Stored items
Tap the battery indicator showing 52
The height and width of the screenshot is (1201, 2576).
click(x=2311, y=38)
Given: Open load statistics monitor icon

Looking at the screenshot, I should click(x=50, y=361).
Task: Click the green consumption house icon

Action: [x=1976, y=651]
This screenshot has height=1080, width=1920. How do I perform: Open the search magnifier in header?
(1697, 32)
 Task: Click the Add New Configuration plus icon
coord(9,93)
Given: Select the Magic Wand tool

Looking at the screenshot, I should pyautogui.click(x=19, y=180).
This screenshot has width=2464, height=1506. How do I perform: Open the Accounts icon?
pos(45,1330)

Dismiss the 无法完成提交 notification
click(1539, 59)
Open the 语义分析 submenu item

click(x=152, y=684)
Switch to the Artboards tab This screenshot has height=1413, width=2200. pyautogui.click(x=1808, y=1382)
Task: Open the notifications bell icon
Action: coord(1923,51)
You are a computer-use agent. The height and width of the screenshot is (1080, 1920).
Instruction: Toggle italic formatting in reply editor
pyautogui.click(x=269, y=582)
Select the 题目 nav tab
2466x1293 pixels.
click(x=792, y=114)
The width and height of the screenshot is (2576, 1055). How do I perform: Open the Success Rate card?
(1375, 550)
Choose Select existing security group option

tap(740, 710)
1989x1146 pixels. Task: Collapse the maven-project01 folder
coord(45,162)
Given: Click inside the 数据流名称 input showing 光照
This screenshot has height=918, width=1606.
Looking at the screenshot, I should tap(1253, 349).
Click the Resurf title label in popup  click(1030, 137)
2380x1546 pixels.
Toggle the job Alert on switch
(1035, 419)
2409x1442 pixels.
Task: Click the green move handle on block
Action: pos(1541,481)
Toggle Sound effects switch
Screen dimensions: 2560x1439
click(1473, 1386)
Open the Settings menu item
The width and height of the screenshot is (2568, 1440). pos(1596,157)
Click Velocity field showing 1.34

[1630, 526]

REQUIREMENT - Retype exactly, and only, the lines above from the one where "This screenshot has width=2464, height=1506." occurs up to and including the one where "You are a computer-use" occurs.

ANSWER BELOW -
This screenshot has width=2464, height=1506. How do I perform: Open the Accounts icon?
pos(45,1330)

Dismiss the 无法完成提交 notification
click(1539, 59)
Open the 语义分析 submenu item

click(x=152, y=684)
Switch to the Artboards tab This screenshot has height=1413, width=2200. pyautogui.click(x=1808, y=1382)
Task: Open the notifications bell icon
Action: coord(1923,51)
You are a computer-use agent. The height and width of the screenshot is (1080, 1920).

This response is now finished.